### PROBLEM DESCRIPTION
Begin at the line that has "Select the pentagon shape tool in upper chart" and stop after the line that has "pos(549,195)", writing those lines out again in full and scaling every coordinate in the answers by 0.25, rounded to whole numbers with halves going up. Leave the pictures out.

Start of SUPPLIED MATERIAL

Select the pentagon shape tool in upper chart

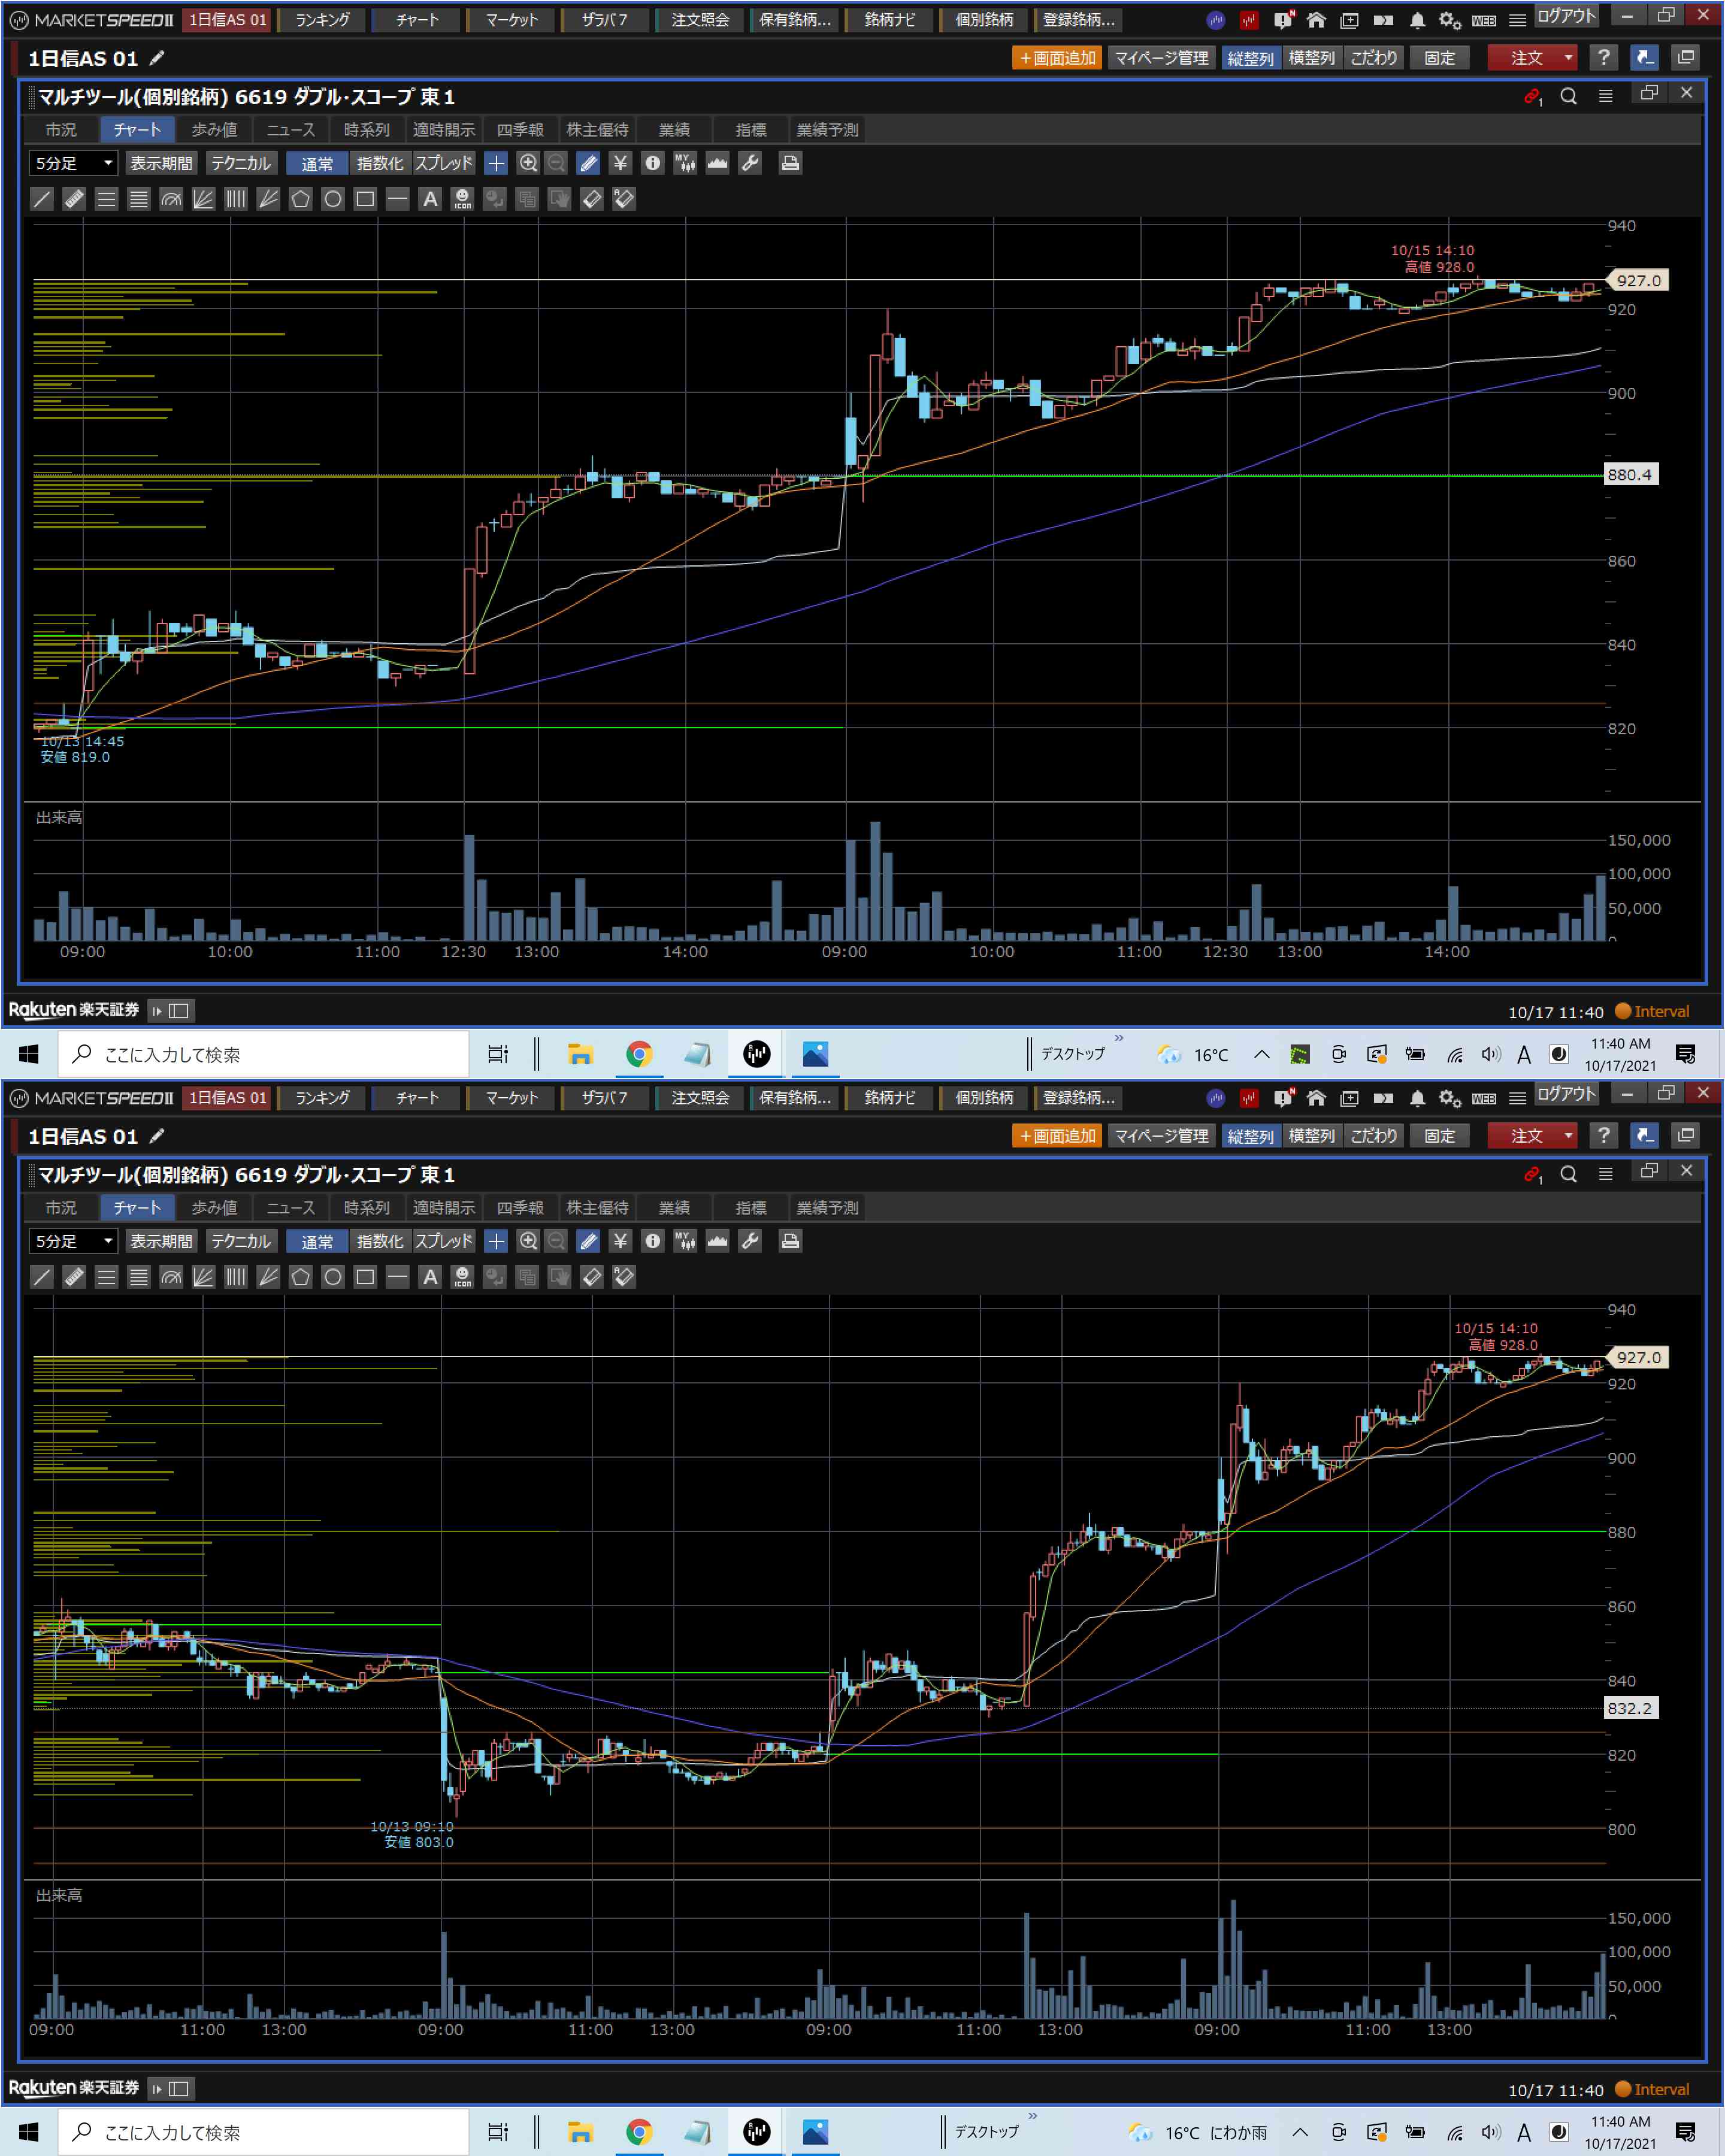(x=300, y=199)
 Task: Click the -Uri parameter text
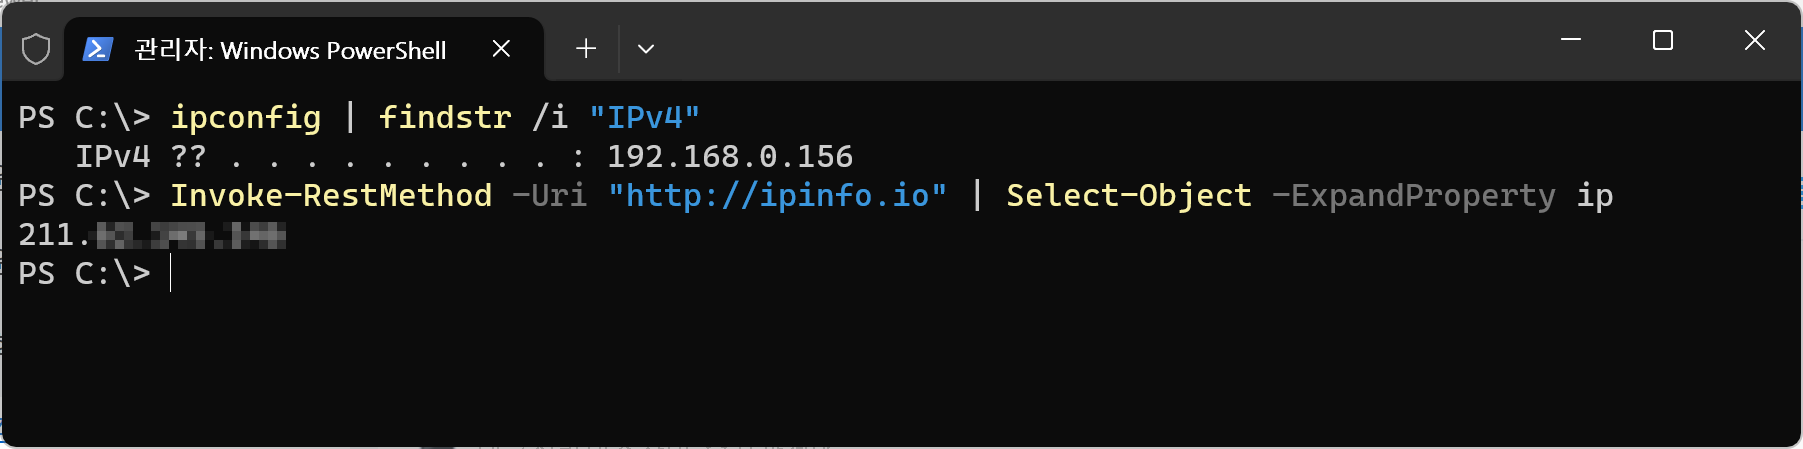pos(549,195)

End of SUPPLIED MATERIAL
Start of SUPPLIED MATERIAL

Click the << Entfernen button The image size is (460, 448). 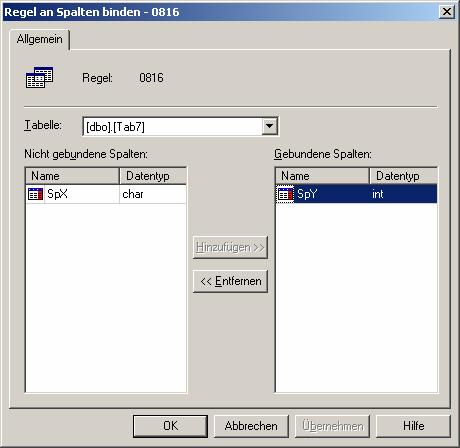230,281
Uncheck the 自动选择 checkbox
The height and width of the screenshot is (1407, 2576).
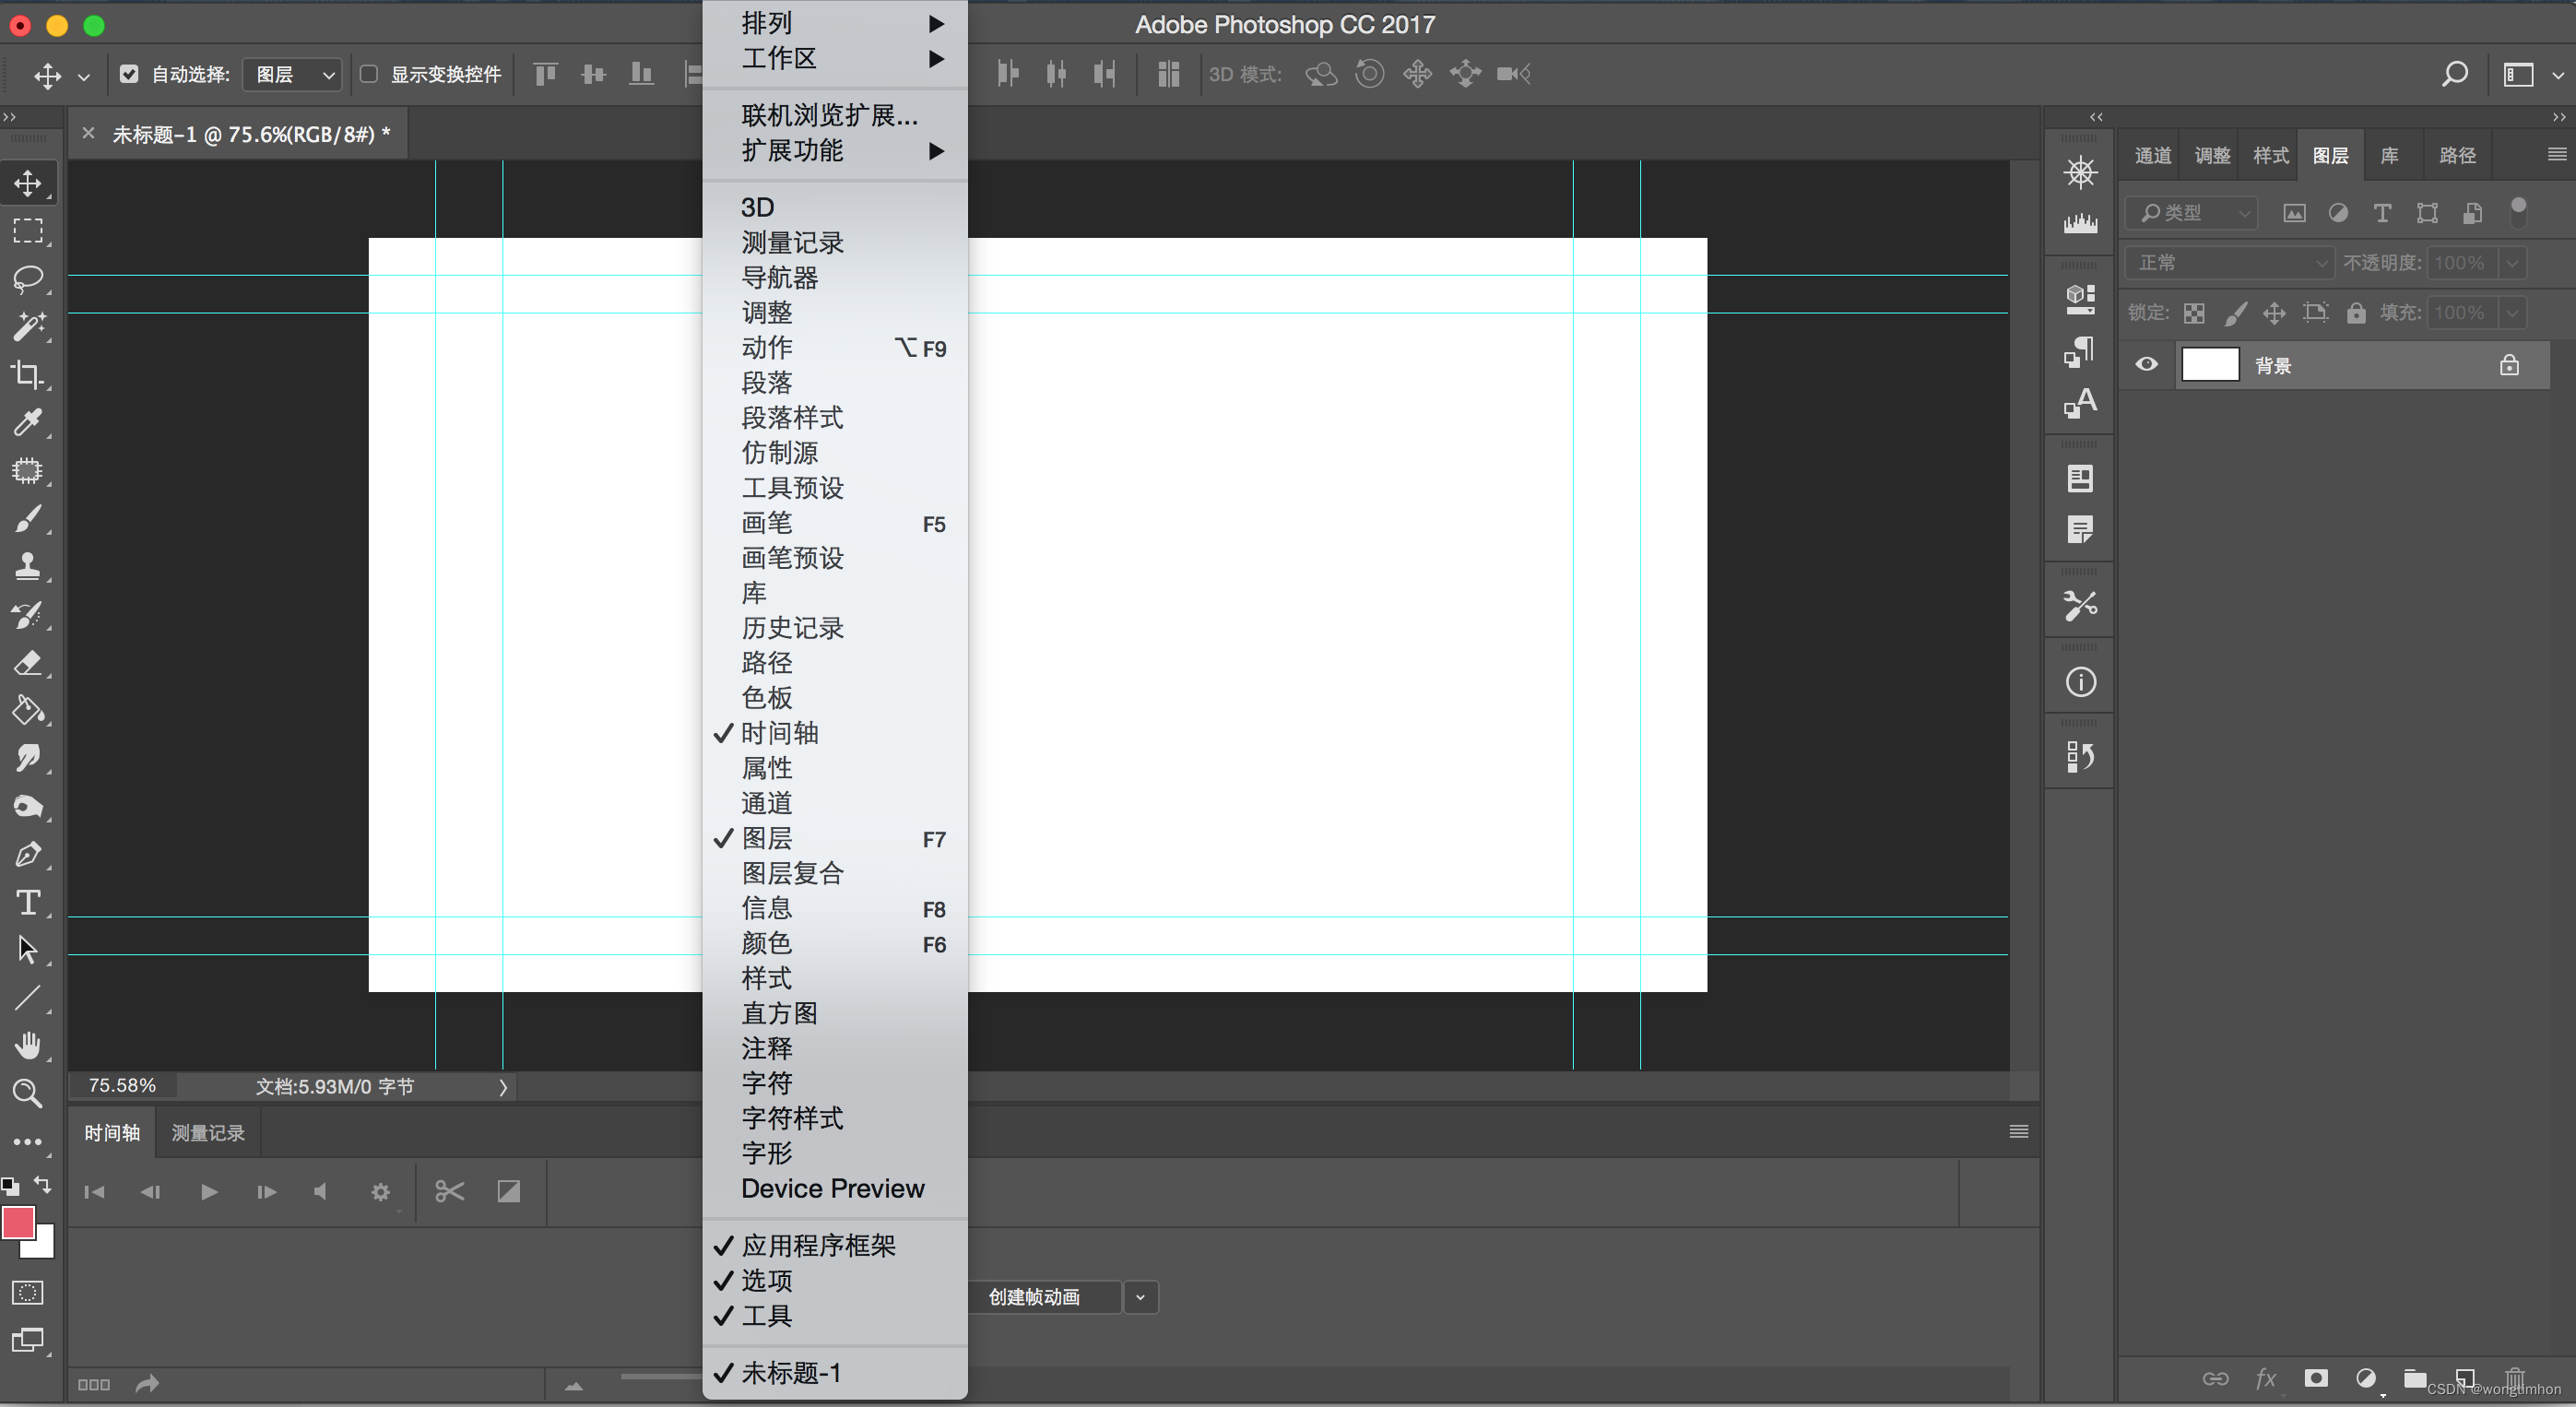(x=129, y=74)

End of SUPPLIED MATERIAL
Start of SUPPLIED MATERIAL

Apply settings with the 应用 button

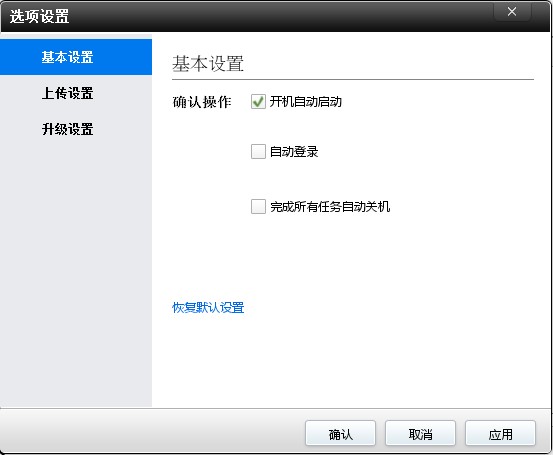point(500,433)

End of SUPPLIED MATERIAL

### RESULT OF THIS EXERCISE
Select the pentagon shape tool in upper chart

(x=75, y=50)
 Task: Click the -Uri parameter text
pos(137,49)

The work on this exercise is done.